There are presently three CDK4/6 inhibitors approved by the FDA and they include KISQALI® (Ribociclib), IBRANCE® (Palbociclib) and VERZENIO® (Abemaciclib). All three agents have demonstrated similar, significantly prolonged Progression Free Survival (PFS) when administered in combination with endocrine therapy, as first-line treatment, in women with HR-positive metastatic breast cancer (MONALEESA-2 with KISQALI®, PALOMA-2 with IBRANCE® and MONARCH-3 with VERZENIO®). These trials for the first-line treatment of advanced breast cancer however excluded premenopausal women. The toxicities were slightly different with neutropenia more commonly encountered in the IBRANCE® and KISQALI® studies and diarrhea more often noted with VERZENIO®. KISQALI® (Ribociclib) is an orally bioavailable, selective, small-molecule inhibitor of CDK4/6 that blocks the phosphorylation of RetinoBlastoma protein, thereby preventing cell-cycle progression and inducing G1 phase arrest. It is four times more selective for CDK4 than for CDK6.
The MONALEESA-7 trial is an international, randomized, double-blind, placebo-controlled, Phase III trial in which KISQALI® in combination with endocrine therapy was compared with placebo in combination with endocrine therapy, in premenopausal or perimenopausal women with HR-positive, HER2- negative advanced breast cancer.
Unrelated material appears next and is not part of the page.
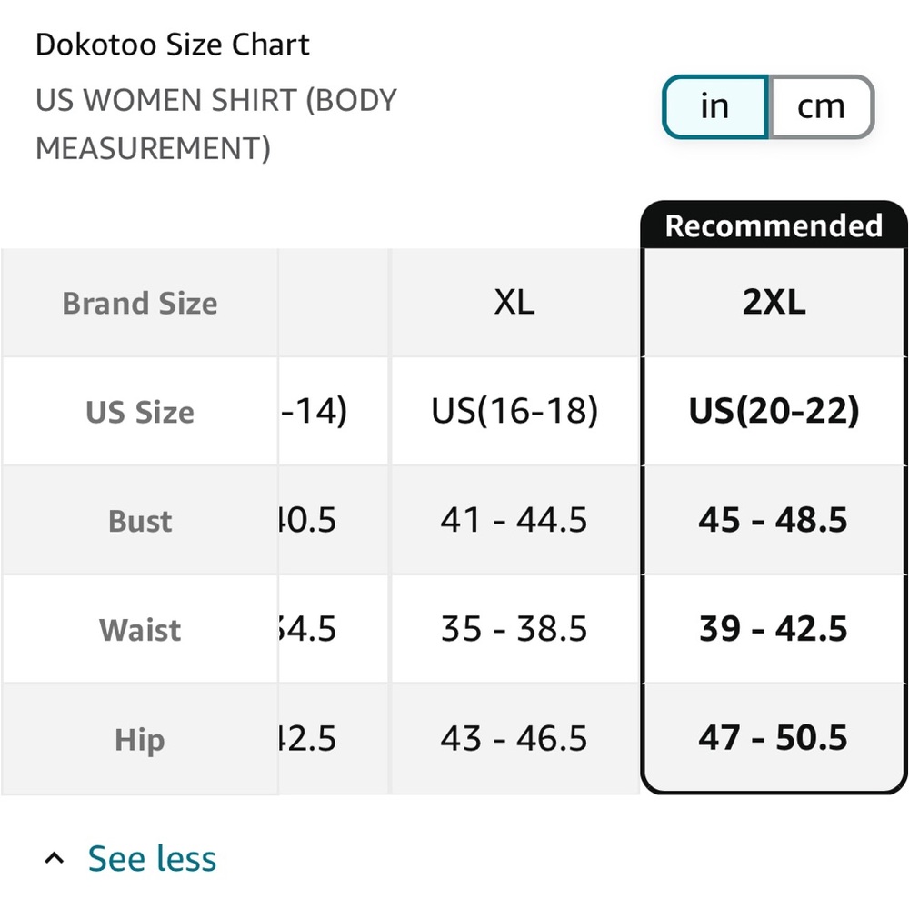Click the See less link
Image resolution: width=909 pixels, height=909 pixels.
tap(152, 858)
Patients (N=672) were randomly assigned in a 1:1 ratio, to receive KISQALI® at 600 mg orally once daily for 21 days of each 28 day cycle (N=335), or matching placebo (N=337). Both groups received ZOLADEX® (Goserelin) 3.6 mg administered subcutaneously on day 1 of each 28 day cycle. Patients also received either a nonsteroidal Aromatase Inhibitor (Letrozole 2.5 mg or Anastrozole 1 mg) or Tamoxifen 20 mg, orally once daily continuously. The choice of endocrine therapy was made on the basis of the patient’s previous adjuvant or neoadjuvant therapy or investigator or patient preference. Crossover was not permitted between the two treatment groups. Patients were stratified according to the presence or absence of liver or lung metastases, previous chemotherapy for advanced disease and endocrine therapy. The Primary end point was Progression Free Survival (PFS) and Secondary endpoint included Overall Survival (OS). The superior PFS data with KISQALI® compared to endocrine therapy alone, was previously reported. The authors herein report the results on Overall Survival.
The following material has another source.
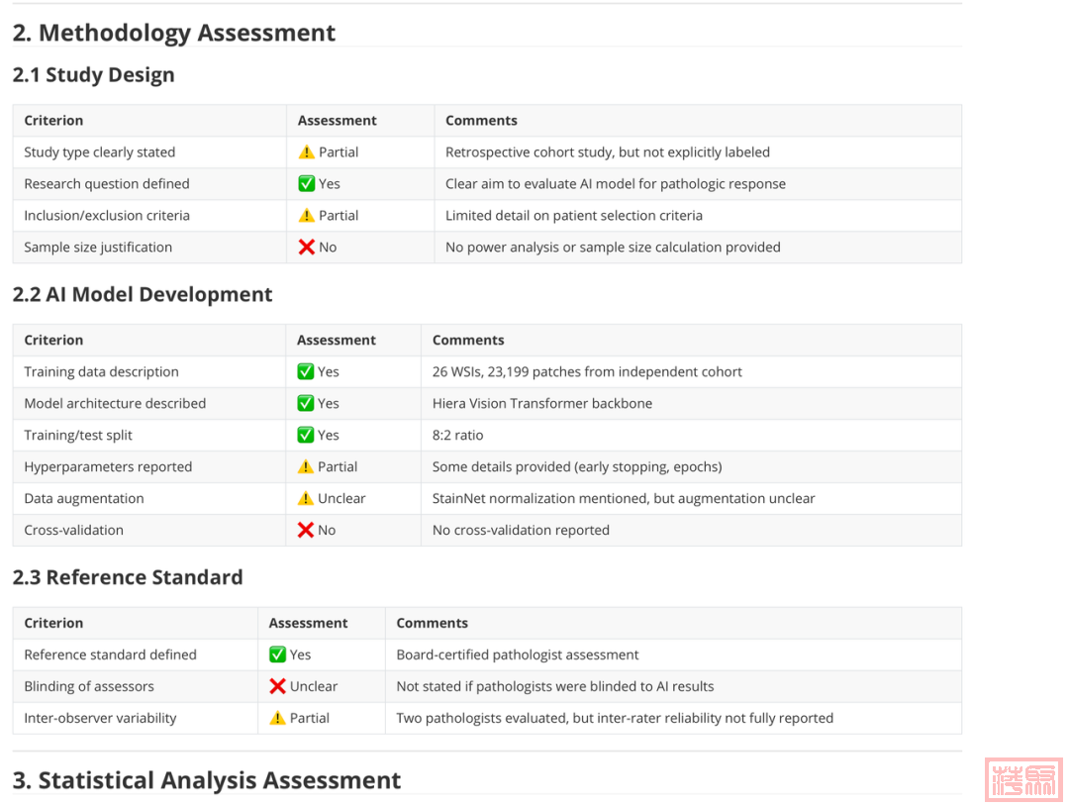
Task: Select the 3. Statistical Analysis Assessment heading
Action: coord(207,781)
After a median follow up of 34.6 months, the addition of KISQALI® to endocrine therapy resulted in significantly longer Overall Survival, compared to endocrine therapy alone. The estimated OS at 42 months was 70.2% in the KISQALI® group and 46.0% in the placebo group (HR for death=0.71; P=0.00973), suggesting a 29% reduction in the risk of death. No new safety signals were observed and in the KISQALI® group, more instances of QT-interval prolongation were observed in patients who received Tamoxifen than in those who received an Aromatase Inhibitor, but without symptomatic arrhythmias or Torsades de pointes.
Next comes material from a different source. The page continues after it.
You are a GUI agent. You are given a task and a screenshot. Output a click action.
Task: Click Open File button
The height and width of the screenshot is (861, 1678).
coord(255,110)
It was concluded that KISQALI® along with endocrine therapy significantly prolonged Overall Survival, compared to endocrine therapy alone, among pre and perimenopausal patients with advanced HR-positive, HER2-negative breast cancer and these findings represent a major treatment advance in this patient group. Overall Survival with Ribociclib plus Endocrine Therapy in Breast Cancer. Im S-A, Lu Y-S, Bardia A, et al. N Engl J Med 2019; 381:307-316.